Originally brought to light by Bloomberg, Qualcomm’s latest suit centers on three Qualcomm technologies Apple is allegedly using on the iPhone.
The report reads in part:
Qualcomm’s suits are based on three non-standard essential patents, it said. They cover power management and a touch-screen technology called Force Touch that Apple uses in current iPhones, Qualcomm said. The inventions “are a few examples of the many Qualcomm technologies that Apple uses to improve its devices and increase its profits,” Trimble said.
As for why Apple and Qualcomm are duking it out in legal venues around the world, it all boils down to simple royalty payments. As it stands now, the royalty payments Apple owes Qualcomm are based off of a percentage of the total cost of a given iPhone model.

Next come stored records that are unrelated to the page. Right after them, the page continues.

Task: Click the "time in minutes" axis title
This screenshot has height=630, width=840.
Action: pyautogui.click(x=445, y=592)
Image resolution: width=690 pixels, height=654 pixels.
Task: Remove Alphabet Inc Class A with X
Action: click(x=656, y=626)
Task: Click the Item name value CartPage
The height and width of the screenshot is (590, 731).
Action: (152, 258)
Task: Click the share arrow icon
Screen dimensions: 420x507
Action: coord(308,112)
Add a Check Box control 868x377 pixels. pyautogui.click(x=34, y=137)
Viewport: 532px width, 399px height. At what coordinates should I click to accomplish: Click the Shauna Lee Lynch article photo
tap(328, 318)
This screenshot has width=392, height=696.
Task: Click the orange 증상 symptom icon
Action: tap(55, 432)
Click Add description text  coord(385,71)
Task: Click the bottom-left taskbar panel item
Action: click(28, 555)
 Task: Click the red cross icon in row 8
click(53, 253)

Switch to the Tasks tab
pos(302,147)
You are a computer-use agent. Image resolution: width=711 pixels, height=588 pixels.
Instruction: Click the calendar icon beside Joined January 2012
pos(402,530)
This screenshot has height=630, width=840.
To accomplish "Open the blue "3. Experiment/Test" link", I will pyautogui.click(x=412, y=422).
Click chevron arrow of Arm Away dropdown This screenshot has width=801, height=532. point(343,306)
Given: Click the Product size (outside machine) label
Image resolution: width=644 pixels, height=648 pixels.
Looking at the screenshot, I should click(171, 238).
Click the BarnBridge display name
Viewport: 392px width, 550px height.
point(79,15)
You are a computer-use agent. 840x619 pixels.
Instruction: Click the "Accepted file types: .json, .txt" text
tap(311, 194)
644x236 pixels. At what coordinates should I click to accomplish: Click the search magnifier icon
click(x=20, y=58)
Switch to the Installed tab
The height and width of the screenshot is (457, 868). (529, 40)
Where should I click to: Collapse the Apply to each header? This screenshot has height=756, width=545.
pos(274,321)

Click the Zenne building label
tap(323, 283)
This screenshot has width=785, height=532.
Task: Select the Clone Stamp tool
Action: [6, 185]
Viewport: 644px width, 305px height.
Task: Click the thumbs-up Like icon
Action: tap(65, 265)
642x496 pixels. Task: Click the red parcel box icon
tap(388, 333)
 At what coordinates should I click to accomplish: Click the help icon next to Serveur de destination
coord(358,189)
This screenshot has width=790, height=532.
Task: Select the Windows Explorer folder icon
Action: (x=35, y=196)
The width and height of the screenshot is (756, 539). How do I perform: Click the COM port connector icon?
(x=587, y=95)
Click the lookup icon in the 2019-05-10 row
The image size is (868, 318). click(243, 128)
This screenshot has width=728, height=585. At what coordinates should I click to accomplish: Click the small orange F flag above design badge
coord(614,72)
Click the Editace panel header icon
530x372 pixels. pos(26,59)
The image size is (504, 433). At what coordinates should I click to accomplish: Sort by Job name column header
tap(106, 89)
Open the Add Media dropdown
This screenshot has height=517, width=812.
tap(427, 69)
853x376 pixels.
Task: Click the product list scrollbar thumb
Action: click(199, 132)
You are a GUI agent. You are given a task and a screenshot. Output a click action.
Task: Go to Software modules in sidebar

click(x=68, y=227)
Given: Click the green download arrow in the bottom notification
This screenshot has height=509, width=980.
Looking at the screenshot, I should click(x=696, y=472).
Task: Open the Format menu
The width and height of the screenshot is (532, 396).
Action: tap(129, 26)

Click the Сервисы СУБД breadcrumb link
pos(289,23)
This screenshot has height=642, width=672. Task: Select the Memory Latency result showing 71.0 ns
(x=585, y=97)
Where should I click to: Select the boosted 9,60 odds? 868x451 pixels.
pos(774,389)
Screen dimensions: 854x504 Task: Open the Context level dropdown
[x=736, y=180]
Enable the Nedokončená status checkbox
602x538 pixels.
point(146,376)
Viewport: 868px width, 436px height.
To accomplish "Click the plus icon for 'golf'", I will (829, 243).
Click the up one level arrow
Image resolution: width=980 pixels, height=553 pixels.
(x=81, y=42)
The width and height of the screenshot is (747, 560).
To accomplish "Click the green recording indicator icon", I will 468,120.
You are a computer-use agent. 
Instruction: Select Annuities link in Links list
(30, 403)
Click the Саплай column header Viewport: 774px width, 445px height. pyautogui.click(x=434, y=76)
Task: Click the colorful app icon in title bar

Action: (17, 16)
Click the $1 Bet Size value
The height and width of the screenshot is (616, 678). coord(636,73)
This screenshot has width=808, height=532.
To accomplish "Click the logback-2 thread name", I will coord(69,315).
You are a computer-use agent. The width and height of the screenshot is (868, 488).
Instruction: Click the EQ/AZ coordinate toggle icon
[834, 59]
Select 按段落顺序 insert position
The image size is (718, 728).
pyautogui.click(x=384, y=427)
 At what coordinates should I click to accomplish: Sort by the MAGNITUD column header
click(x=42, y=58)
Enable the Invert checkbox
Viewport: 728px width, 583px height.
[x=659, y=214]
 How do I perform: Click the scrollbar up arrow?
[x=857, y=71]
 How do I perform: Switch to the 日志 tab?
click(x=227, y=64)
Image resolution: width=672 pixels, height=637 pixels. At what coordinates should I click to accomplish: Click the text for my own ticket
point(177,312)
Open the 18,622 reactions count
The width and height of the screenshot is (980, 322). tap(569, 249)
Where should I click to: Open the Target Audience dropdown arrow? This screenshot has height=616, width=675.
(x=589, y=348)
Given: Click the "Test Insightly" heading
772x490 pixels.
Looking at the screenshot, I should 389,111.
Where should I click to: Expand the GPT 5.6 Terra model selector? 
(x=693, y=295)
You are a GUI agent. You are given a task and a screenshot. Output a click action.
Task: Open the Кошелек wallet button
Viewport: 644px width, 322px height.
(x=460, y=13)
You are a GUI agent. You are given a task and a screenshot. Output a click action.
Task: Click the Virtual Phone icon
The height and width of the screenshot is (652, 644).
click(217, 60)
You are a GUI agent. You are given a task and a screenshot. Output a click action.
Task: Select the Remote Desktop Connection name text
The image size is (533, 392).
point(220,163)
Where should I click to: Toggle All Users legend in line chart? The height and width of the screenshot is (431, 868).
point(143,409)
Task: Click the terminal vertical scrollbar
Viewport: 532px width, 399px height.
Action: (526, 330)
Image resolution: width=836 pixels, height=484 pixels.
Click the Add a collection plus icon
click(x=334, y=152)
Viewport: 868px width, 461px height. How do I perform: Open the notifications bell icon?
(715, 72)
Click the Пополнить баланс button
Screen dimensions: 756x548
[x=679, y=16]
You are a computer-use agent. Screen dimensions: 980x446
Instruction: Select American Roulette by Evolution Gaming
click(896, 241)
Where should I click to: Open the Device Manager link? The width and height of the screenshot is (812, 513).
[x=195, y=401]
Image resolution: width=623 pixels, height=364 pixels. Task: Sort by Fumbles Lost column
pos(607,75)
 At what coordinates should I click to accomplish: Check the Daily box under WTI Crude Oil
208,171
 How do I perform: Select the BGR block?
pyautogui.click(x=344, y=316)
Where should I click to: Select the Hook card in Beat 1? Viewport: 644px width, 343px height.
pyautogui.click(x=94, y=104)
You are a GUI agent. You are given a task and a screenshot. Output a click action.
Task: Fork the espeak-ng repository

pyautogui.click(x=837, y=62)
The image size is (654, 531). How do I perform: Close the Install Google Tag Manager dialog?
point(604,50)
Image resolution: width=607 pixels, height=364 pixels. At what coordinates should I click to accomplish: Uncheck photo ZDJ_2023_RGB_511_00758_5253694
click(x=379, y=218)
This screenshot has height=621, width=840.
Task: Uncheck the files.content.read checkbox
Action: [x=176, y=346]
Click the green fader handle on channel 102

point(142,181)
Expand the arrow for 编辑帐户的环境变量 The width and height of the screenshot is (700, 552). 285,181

Apple claims that this type of calculation vastly inflates the monies it owes. Instead, Apple argues that the royalty payments owed to Qualcomm should be based on the actual cost of the technology itself.
As Tim Cook explained during an earnings conference call earlier this year:
The reason that we’re pursuing this is that Qualcomm’s trying to charge Apple a percentage of the total iPhone value. And they do some really great work around standards-essential patents, but it’s one small part of what an iPhone is. It’s not – it has nothing do with the display or the Touch ID or a gazillion other innovations that Apple has done. And so we don’t think that’s right, and so we’re taking a principled stand on it. And we strongly believe we’re in the right, and I’m sure they believe that they are. And that’s what courts are for.
While the case may very well settle, it doesn’t look like either company is poised to back down anytime soon. If anything, we’re seeing quite the opposite, with both Apple and Qualcomm seemingly digging in their heels for what may prove to be a protracted and expensive legal battle.